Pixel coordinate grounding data

Content starts

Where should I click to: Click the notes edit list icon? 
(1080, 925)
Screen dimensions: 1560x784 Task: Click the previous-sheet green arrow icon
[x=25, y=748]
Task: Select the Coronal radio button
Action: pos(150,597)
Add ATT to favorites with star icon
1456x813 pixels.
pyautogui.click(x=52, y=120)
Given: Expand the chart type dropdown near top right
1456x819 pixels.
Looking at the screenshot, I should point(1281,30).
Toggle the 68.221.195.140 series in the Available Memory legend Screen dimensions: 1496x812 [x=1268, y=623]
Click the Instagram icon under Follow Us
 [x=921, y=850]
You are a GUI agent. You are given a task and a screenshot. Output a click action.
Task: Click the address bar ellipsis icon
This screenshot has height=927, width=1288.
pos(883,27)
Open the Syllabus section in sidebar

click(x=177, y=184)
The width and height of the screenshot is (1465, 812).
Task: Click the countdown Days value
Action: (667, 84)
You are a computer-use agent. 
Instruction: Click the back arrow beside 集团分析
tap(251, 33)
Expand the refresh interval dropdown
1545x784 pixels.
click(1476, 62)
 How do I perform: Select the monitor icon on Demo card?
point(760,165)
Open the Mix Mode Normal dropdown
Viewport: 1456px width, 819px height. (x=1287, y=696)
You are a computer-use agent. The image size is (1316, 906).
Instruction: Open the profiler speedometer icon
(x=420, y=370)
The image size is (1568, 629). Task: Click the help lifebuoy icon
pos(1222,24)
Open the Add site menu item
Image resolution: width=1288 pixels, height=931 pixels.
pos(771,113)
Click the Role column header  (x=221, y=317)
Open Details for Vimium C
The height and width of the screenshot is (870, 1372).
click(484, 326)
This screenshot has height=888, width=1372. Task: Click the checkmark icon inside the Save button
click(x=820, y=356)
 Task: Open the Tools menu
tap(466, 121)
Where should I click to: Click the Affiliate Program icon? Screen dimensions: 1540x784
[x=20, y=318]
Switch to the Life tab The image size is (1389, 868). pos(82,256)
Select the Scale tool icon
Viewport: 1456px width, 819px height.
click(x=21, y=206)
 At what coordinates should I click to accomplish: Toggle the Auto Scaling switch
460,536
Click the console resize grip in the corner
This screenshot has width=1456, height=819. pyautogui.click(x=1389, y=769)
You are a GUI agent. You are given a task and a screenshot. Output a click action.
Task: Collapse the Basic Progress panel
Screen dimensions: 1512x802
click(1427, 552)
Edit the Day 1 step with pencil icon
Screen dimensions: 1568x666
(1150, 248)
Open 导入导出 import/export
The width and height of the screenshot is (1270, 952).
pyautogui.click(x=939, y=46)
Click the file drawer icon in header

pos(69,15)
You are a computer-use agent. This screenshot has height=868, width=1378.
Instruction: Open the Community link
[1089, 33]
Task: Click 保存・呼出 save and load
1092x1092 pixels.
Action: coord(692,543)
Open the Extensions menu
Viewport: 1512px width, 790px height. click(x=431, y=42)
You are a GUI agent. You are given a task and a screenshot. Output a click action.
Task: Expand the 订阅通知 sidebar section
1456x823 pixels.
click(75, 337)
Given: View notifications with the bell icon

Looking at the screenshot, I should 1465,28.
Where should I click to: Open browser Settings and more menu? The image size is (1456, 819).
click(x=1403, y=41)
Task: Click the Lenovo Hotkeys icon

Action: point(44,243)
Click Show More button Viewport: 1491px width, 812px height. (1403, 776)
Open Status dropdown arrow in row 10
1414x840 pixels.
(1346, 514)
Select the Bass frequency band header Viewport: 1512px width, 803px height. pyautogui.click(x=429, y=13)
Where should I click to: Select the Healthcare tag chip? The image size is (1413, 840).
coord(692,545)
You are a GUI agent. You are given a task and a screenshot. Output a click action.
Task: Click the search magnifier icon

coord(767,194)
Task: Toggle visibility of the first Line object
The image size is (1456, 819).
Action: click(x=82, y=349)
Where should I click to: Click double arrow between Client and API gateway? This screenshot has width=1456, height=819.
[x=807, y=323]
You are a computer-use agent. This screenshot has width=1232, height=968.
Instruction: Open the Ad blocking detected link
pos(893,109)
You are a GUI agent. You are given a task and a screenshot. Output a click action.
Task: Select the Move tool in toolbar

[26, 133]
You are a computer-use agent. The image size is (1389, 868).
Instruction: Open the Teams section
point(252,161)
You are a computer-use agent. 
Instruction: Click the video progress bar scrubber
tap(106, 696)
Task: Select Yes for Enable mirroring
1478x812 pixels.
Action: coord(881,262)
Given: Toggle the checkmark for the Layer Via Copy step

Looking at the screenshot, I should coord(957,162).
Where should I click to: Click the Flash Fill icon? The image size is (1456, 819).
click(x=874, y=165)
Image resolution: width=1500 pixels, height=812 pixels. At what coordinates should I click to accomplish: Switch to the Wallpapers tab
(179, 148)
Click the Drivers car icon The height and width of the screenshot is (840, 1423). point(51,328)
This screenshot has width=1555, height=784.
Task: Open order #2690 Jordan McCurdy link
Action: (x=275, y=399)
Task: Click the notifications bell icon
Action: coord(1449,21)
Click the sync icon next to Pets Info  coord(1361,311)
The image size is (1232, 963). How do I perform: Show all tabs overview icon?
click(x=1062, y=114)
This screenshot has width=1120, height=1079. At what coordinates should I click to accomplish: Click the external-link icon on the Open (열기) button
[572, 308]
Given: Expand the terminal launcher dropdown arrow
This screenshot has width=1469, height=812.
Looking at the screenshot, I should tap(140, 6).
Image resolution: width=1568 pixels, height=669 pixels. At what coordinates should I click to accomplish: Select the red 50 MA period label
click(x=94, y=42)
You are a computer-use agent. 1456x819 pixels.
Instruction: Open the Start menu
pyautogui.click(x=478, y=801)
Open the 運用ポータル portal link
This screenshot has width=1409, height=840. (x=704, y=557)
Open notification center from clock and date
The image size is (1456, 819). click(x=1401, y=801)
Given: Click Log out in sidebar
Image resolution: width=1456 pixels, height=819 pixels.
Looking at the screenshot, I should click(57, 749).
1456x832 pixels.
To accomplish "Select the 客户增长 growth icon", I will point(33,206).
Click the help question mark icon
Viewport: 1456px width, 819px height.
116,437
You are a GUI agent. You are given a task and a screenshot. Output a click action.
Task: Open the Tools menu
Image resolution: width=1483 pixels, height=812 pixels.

Content ends

- Your task
Filter the records above for "computer" and copy every matching line.

- The completed task
You are a computer-use agent. 
You are a computer-use agent. The image size is (1316, 906).
You are a computer-use agent. This screenshot has height=868, width=1378.
You are a computer-use agent. This screenshot has width=1232, height=968.
You are a computer-use agent. The image size is (1389, 868).
You are a computer-use agent. 
You are a computer-use agent. 1456x819 pixels.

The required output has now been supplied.